Meanwhile, today's post is a list of strategies I have developed to encourage our daughter to do things girls aren't normally supposed to do.
"Look how strong you are!"I try to deliberately compliment Momo on being strong. It felt weird at first, but now I do it without thinking. My husband and I also try not to be too protective around her in terms of letting her do physically challenging things, because research shows that girls lose confidence in their physical strength very early on. I remember a woman telling Momo she looked "like a Hulk" when she was carrying a heavy box around, and she suggested that she might want to stop doing that. I immediately said that I disagreed and that I was proud of her.
"Hush hush!"Last week I overheard a mum at the playground telling her two girls this: "be quiet, you know that I don't like it when you're loud". What shocked me was that, meanwhile, her son was running around screaming his head off, and that was seen as completely ok. I try to make a particular effort not to hush Momo unless she's driving me nuts or she might be driving other people nuts, because research consistently shows that when a boy is loud, he is just being a normal boy. Whereas when a girl is loud, she's naughty. Just go to any playground and compare the amount of noise boys make to the amount of noise girls make.
Another thing that's important to my partner and I is to not make Momo shut up by shoving a dummy in her mouth. That's pretty tricky though, and I don't think we always get it right. We try and have clear rules as to when she can use her dummy (in bed and in the car). Whether or not to use a pacifier in the first place is a touchy subject though, which I might discuss in a separate post - if I can be arsed, because that's a debate that frankly just pisses me off and I'm pissed off enough as it is these days.
"Cheeky monkey"Also, being naughty is tolerated more in boys, and even seen as endearing ("look at that cheeky monkey!"), whereas girls are supposed to be more well-behaved. So, being aware of these trends, I tried to work against them consciously, and now it's become second nature to compliment Momo on being a cheeky monkey. This doesn't mean that I'm an anti-authoritarian parent (not that there would necessarily be anything wrong with that -another debate that pisses me off so much I'm not going to get into that). If Momo deliberately goes against something I just told her not to do, she will feel the heat. I'm more talking about cheeky in terms of snatching two cookies out the bag, rather than just one, or throwing soft toys on the floor. In fact, I taught her it's ok to chuck soft toys on the floor with all her might, and it's become one of our favourite games to do that together, and it sets us off laughing out of pure mischief.
"It's ok to be angry"Also, when Momo's angry, we have this game where I take out a box and she chucks wooden cubes into it, which makes a lot of noise and helps her express her anger, and not try to bottle it up.

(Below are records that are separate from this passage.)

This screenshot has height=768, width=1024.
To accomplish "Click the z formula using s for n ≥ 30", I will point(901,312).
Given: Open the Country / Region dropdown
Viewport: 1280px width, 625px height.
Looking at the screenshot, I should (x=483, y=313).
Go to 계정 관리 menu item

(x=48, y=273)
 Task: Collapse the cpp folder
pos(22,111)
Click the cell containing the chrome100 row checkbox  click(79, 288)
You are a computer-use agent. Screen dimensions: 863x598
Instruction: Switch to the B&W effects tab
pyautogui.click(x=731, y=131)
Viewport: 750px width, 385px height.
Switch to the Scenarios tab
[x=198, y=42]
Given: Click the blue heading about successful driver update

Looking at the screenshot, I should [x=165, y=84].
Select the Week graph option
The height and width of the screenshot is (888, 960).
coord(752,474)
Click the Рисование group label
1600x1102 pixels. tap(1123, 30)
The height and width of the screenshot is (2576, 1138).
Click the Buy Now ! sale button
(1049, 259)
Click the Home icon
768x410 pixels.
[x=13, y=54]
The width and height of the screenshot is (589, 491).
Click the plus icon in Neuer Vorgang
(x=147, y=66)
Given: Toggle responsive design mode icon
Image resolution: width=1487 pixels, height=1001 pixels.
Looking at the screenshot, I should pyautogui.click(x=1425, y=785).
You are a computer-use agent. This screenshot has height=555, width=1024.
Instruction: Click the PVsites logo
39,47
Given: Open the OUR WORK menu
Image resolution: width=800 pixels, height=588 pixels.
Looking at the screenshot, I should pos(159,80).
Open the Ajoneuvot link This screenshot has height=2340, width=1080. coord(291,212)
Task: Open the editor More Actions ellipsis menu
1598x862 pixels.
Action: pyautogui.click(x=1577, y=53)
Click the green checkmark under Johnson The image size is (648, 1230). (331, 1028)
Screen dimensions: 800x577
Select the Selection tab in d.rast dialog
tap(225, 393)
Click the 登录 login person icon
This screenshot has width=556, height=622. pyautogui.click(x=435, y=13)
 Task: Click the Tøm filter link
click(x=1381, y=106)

So, what are the results of these techniques so far? Well, I don't know if it's got anything to do with what I do, but people are often struck by Momo's volubility. She just speaks, and speaks, and speaks. Quietly, loudly, happily, angrily... It gives me great pleasure to see her tumble round the house enjoying the full spectrum of her voice and exploring and expressing all kinds of emotions. And as far as her body confidence is concerned, she still does enjoy carrying heavy objects around.
Anyway, that's me for today. My next parenting post will be about our choice of toys for Momo.